▸ What to do
Output the lines from the one containing "Screen dimensions: 1080x677" through the last line of the material below, exactly; please do not include pictures.

START Supplied records

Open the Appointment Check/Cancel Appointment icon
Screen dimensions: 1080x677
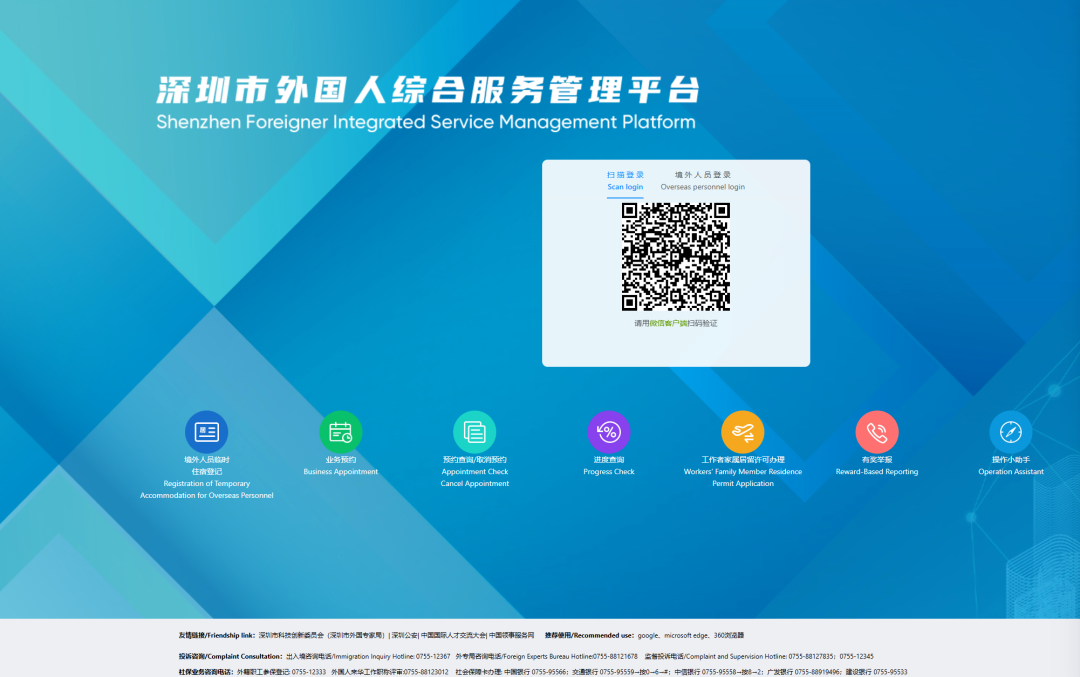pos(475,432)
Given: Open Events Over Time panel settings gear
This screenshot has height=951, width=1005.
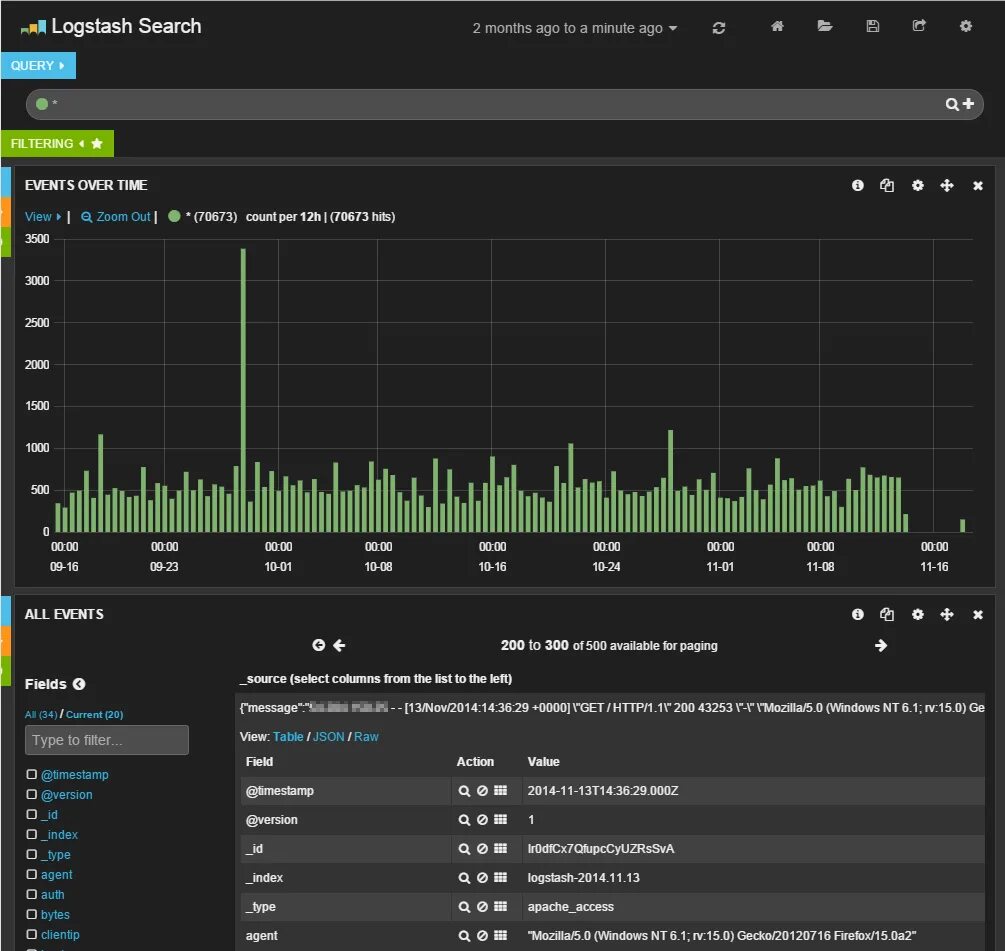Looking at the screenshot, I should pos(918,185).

END Supplied records

▸ Written solution
Screen dimensions: 1080x677
pos(475,432)
Given: Open Events Over Time panel settings gear
This screenshot has height=951, width=1005.
Looking at the screenshot, I should pos(918,185).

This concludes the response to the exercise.